* [How to complete this task]
Take the line containing "The height and" and every line after it to the end of the records, and copy them exactly, excluding pictures.

········

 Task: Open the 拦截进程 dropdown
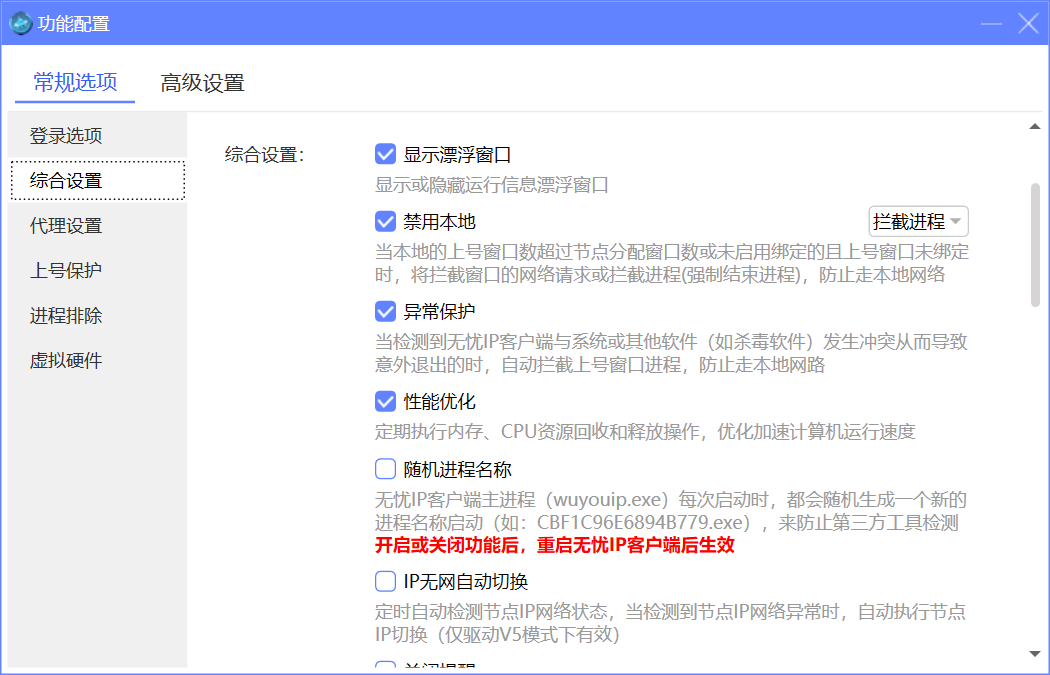click(x=918, y=222)
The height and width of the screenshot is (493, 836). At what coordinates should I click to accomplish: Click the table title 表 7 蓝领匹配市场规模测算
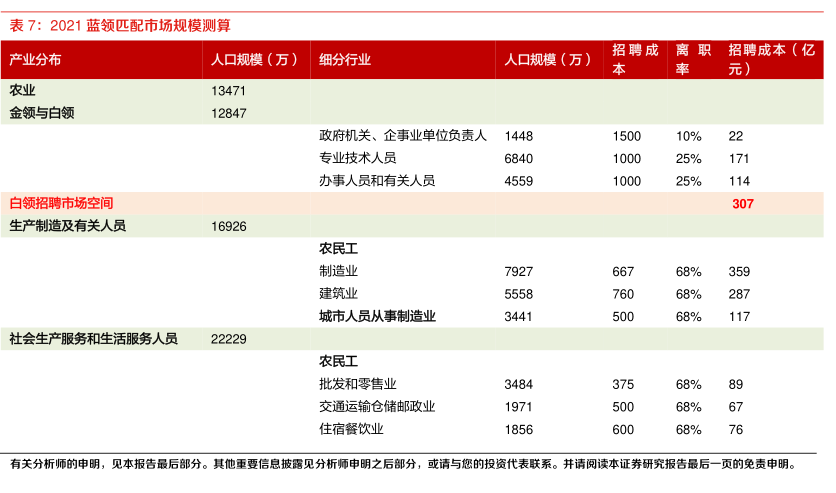(126, 24)
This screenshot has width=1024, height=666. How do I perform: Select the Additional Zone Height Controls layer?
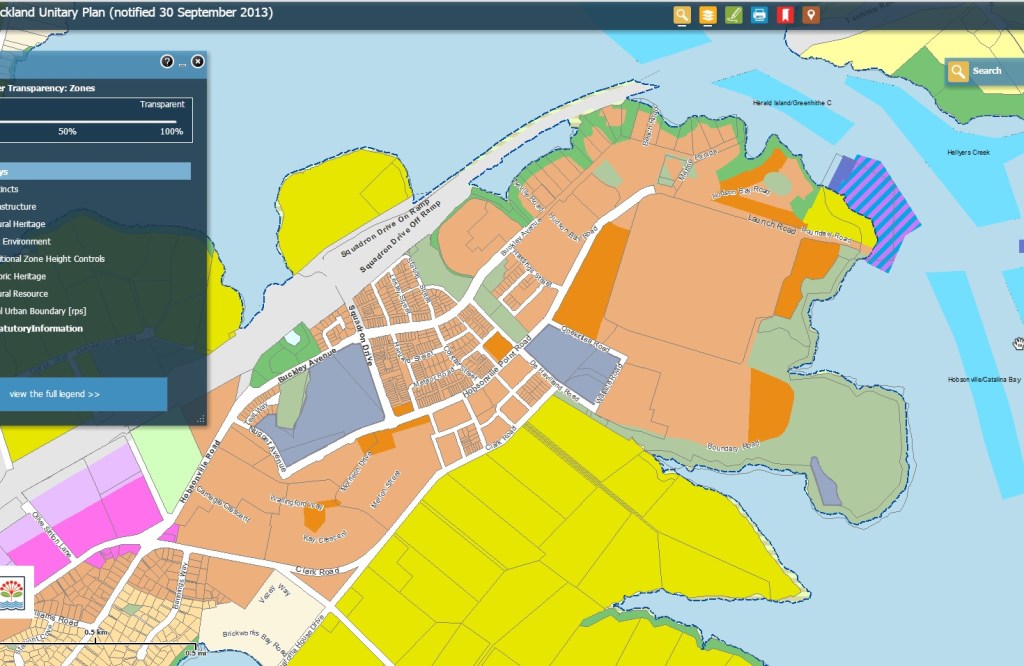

········

* [Written solution]
The height and width of the screenshot is (493, 836). At what coordinates should I click to accomplish: Click the table title 表 7 蓝领匹配市场规模测算
(126, 24)
This screenshot has width=1024, height=666. How do I perform: Select the Additional Zone Height Controls layer?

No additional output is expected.